Amazon (AMZN) is one of the most-watched stocks in the world. Investors, traders, institutions, governments, and others view the stock as something of a bellwether of the economy in general. The corporation’s business model is highly dependent on online commerce and cloud-based solutions for businesses. Without doubt, Amazon’s key competitor is Walmart, a company that is working as hard to build its online acumen as AMZN is to create physical stores and warehouses. It’s a fierce battle, the likes of which has not been seen since the early days of the cola wars between Coca-Cola and Pepsi in the 1960s.

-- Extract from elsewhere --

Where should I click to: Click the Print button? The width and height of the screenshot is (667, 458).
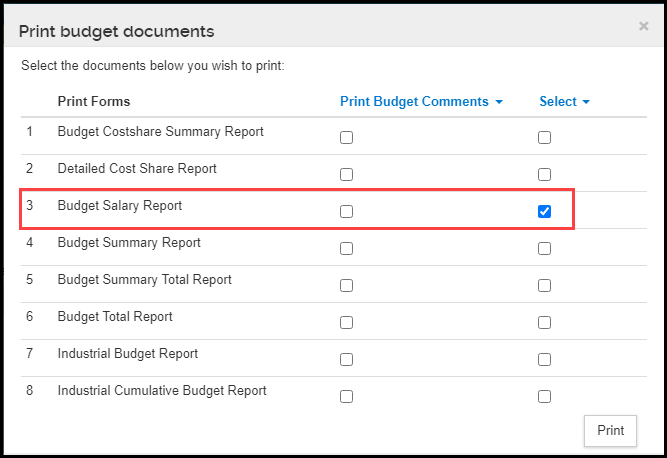coord(610,430)

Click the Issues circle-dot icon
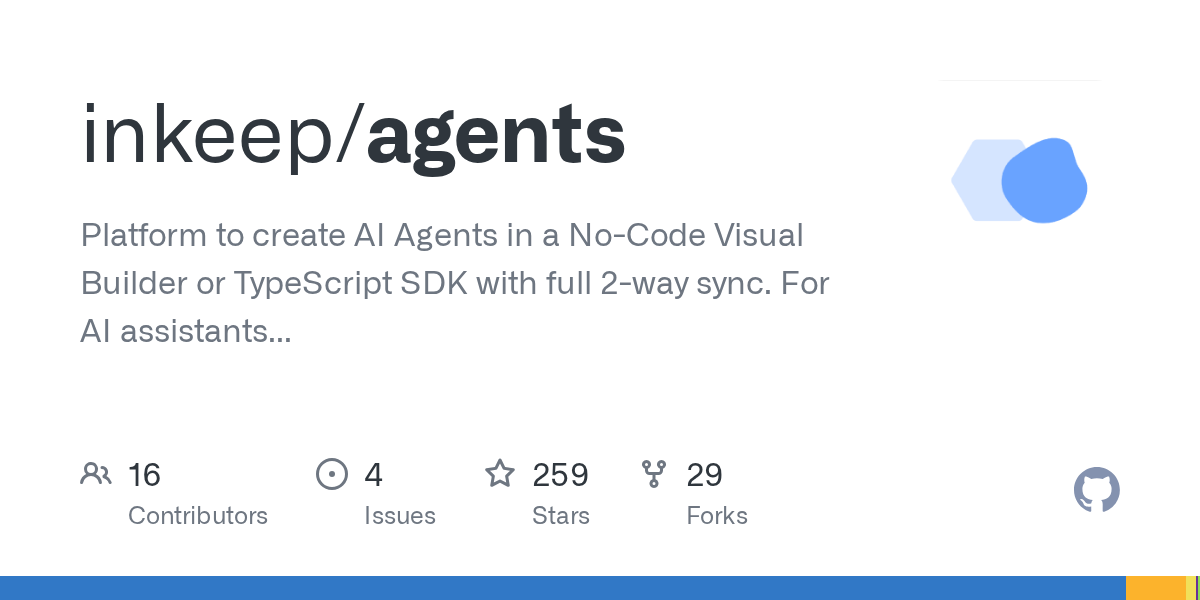pyautogui.click(x=331, y=474)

What’s ahead for Amazon as it enters the fourth quarter of a uniquely challenging year? Additionally, what does 2022 hold for the world’s massive online retailer that is in the midst of a transformation? The last week of October 2021 was something of a watershed for the company as its Q3 earnings were announced. The news was a mixture of good and bad factors, many of which were accurately predicted by analysts shortly before the official announcement. The official document was more than 50 pages long and contained a large amount of accounting lingo and financial analysis jargon. For a short version of the latest dynamics of the company’s situation, and a look at its future, here are the pertinent facts prospective and current investors and traders should focus upon.
The News Wasn’t All Bad
Keep in mind that the price of AMZN shares is up about 10 percent for the year, so even a not so wonderful quarterly earnings report must be taken with a grain of salt. So, what did the report reveal? For starters, the price of shares immediately dropped after the press conference after officials revealed that earnings per share had dropped below even the worst predictions, hitting $6.12, based on a total revenue figure of nearly $11 billion.

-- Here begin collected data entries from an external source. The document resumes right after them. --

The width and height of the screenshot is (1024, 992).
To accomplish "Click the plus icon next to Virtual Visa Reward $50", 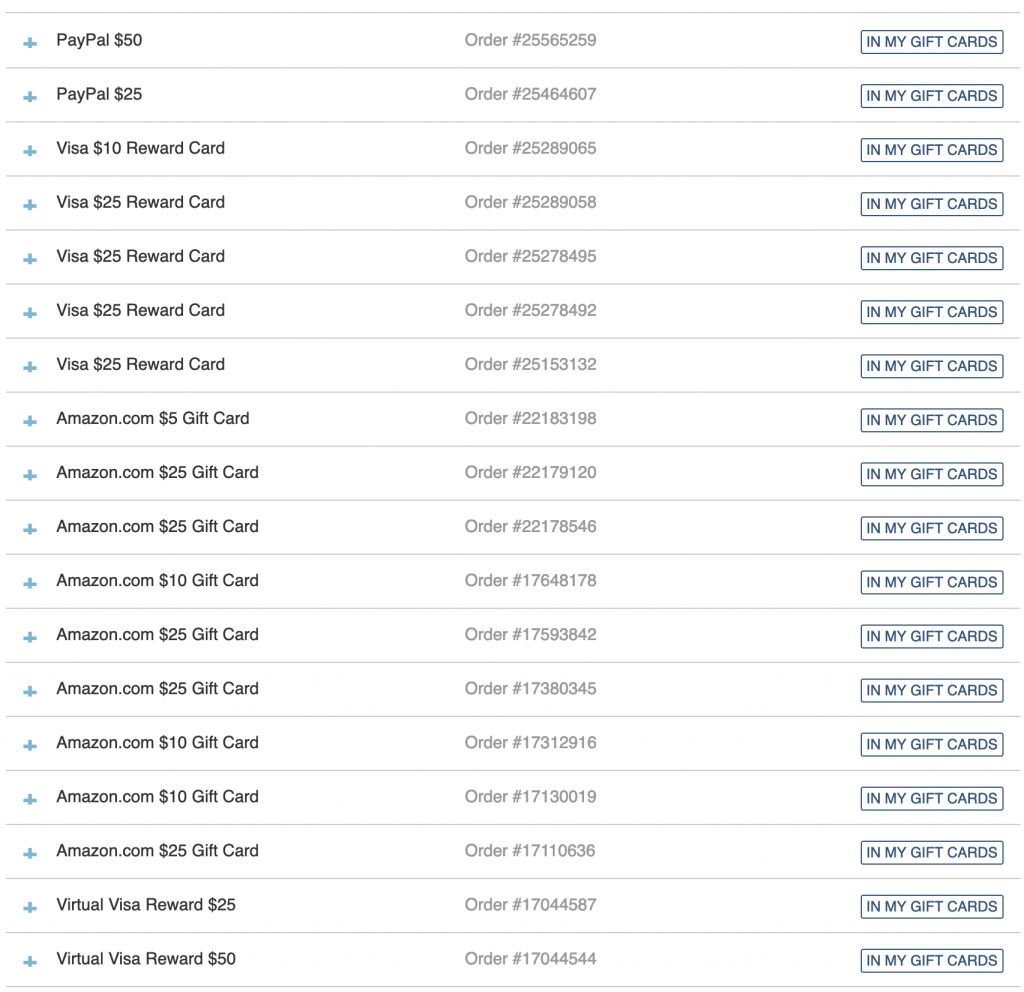I will click(x=29, y=960).
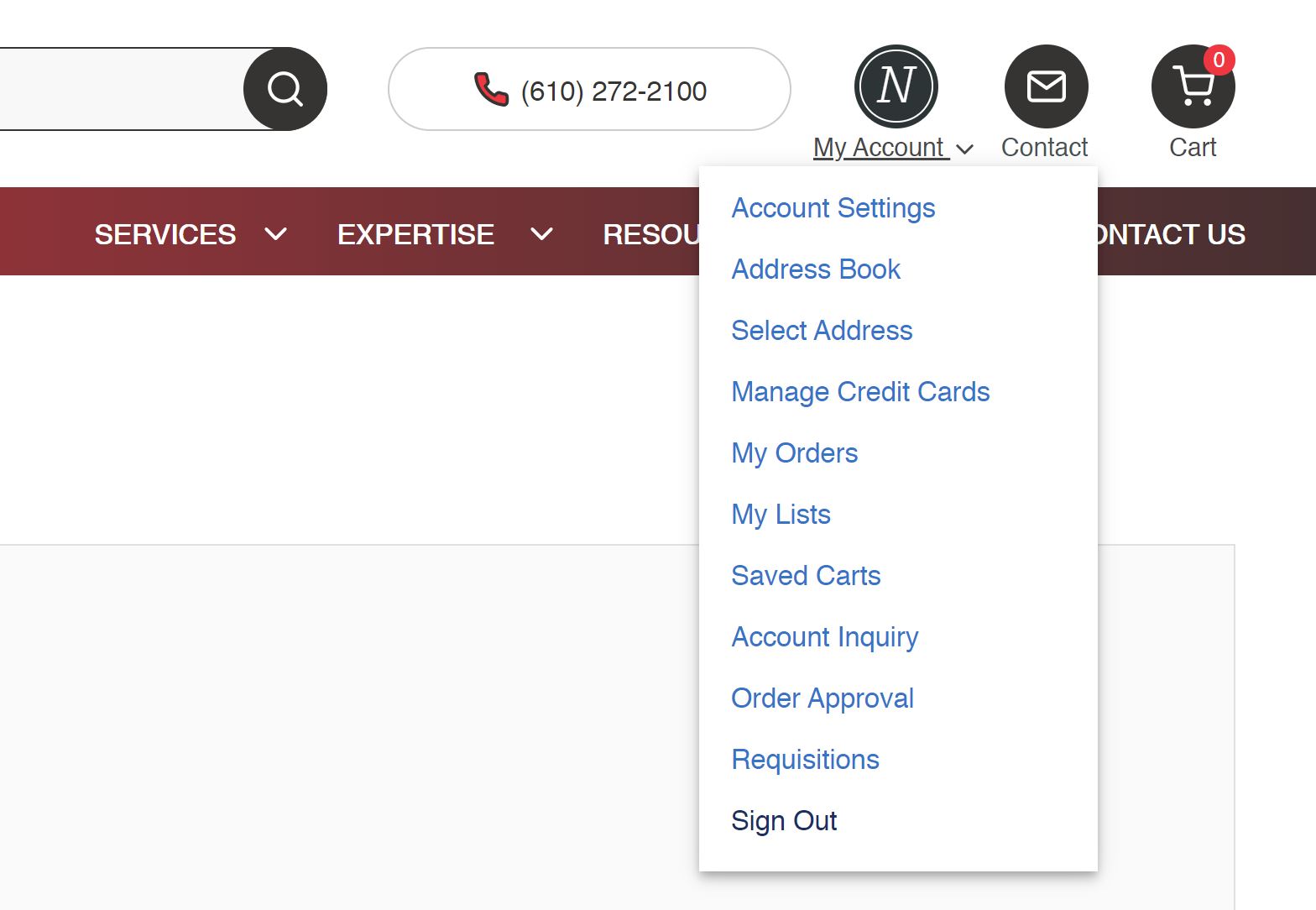
Task: Open My Lists
Action: pos(781,515)
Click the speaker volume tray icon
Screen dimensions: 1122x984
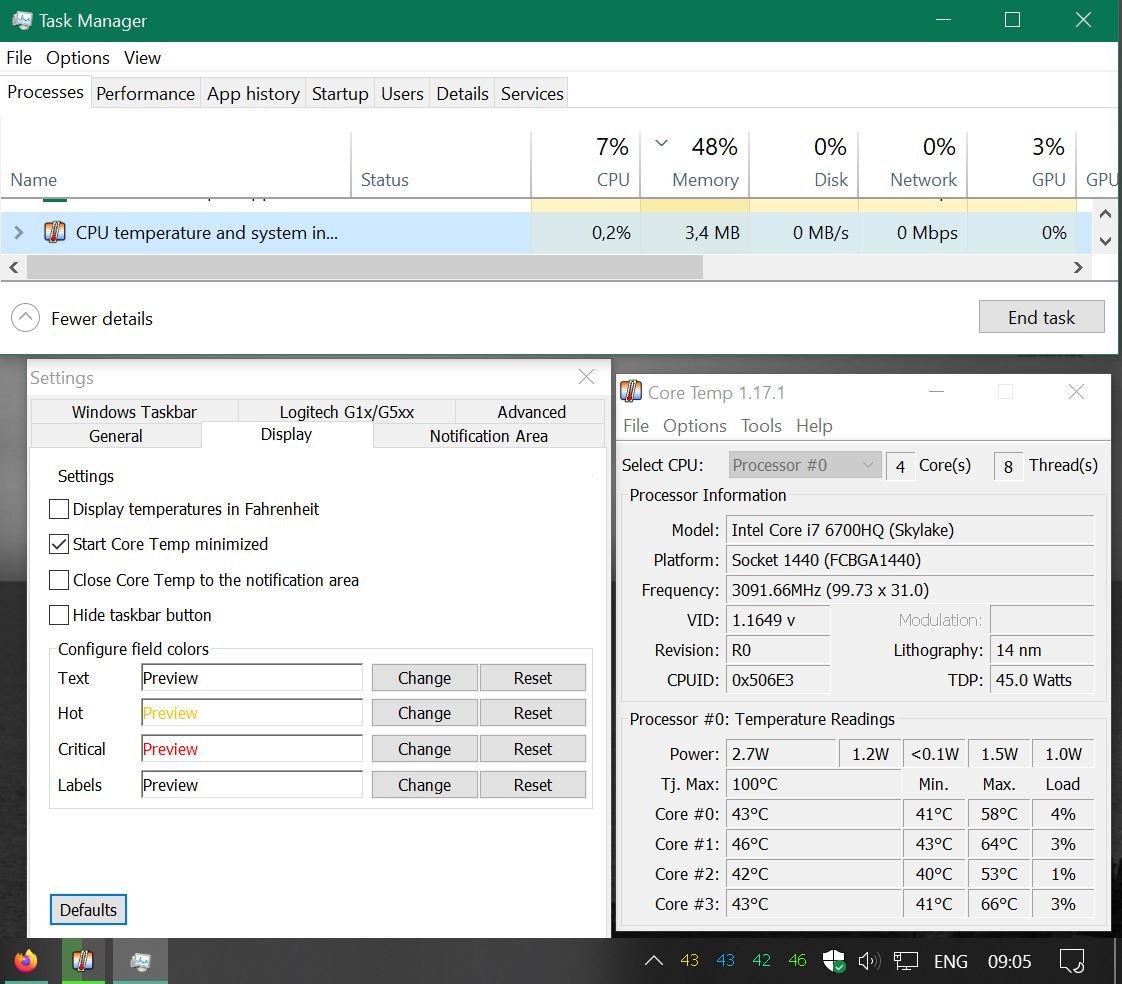[868, 961]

While the revenue numbers were in line with most predictions, the EPS was about $2.80 lower than even the direst guesses. Just after the grim report went public, share prices dipped nearly five percent to $3,282. However, corporate leadership expects total revenue to perk up after the holiday season, typically a profitable time for the e-commerce giant. And, even though market analysts had predicted a figure of $142 billion for Q4, company officials are already damping down those expectations and saying 2021’s final quarter will see revenues somewhere between $130 and $140 billion. The very good news in an otherwise dour press conference was the fact that Amazon’s AWS unit, which focuses on cloud computer solutions, experienced a 29 percent growth compared to last year’s figure at the end of Q3.

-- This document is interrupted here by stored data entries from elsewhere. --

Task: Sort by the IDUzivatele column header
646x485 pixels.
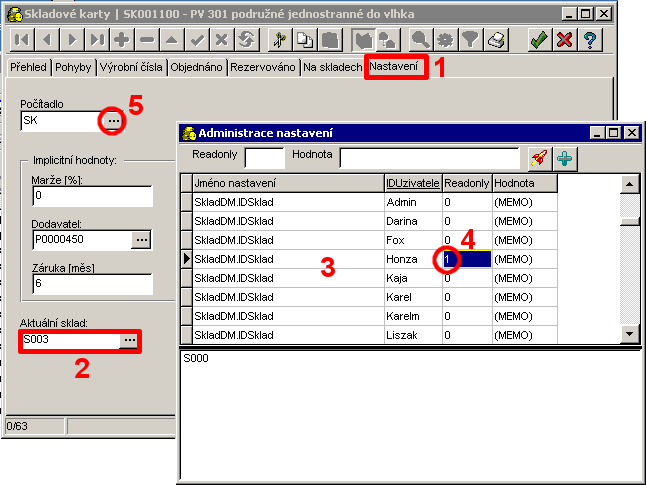Action: point(412,184)
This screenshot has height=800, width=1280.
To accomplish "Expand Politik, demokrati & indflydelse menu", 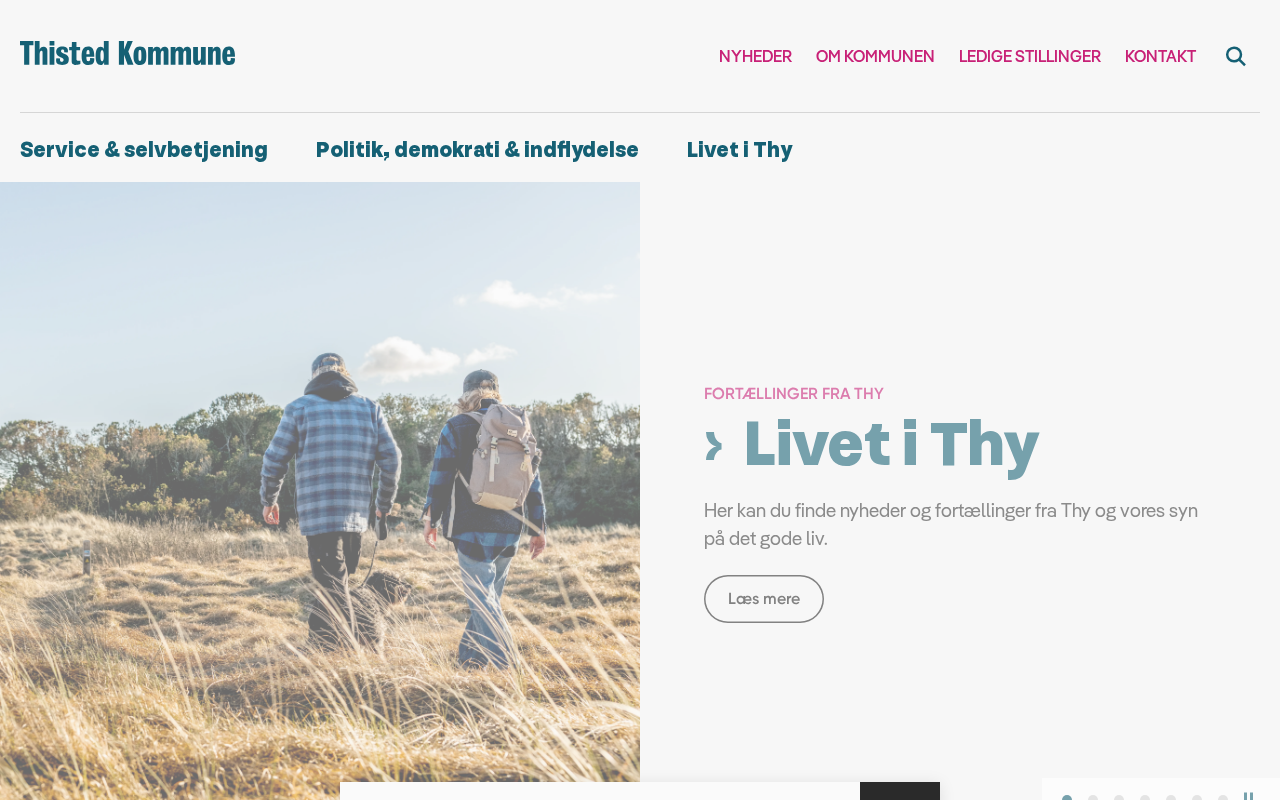I will [477, 150].
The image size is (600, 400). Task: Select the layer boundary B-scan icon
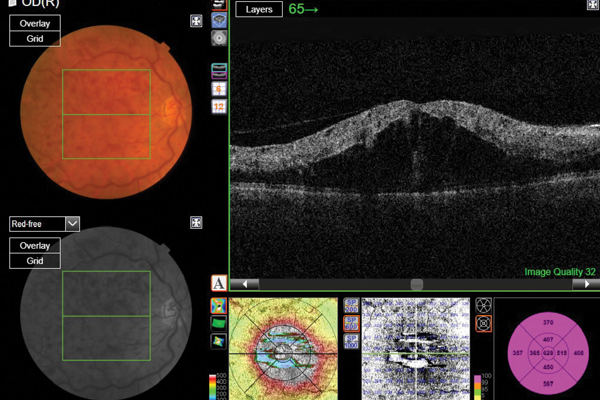[x=219, y=70]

CFDs Offer Opportunities for Traders
One reason so many individuals take part in Amazon trading via stock CFDs is that there’s no need to purchase AMZN shares, which are excessively costly. Currently trading at $3,372, AMZN is not a stock that ordinary working people purchase in large quantities. However, contracts for difference (CFDs) allow people with limited capital resources to speculate on the price of just about any stock in the securities market.
That’s because of the way CFDs work. Traders don’t own the underlying security but place orders of whatever size they wish, only committing themselves to which direction they believe the shares will move, up or down in price. When it comes to high-priced corporate shares like those of Amazon, CFD traders have a distinct advantage in not having to invest a large sum of money to take part in the action.
It’s a Long Game
Company officials note that the organization is dealing with COVID economic slowdowns, supply chain problems, and other short-term challenges. Their response is that corporate heads of the entity are always working to optimize long-term value for stockholders and consumers, rather than worrying too much about transitory difficulties. In fact, the announcement included frank admissions that the upcoming months will see tough times as a result of scarce labor, higher wages, shipping expenses, and multiple factors related to the current supply chain crisis.
Share Prices Are Stuck in a Range
It’s worth noting that company share values hit a low of $1,785 during the depths of the COVID crisis in 2020 but have rebounded nicely to today’s $3,372 mark, despite months of lockdowns, economic problems, and supply crises. Right now, the share price is in a long-term trading range that has seen few breakouts, upward or downward, for the past six months. Most investors are waiting to see when and if AMZN will burst through the $3,500 ceiling or below the $3,100 floor.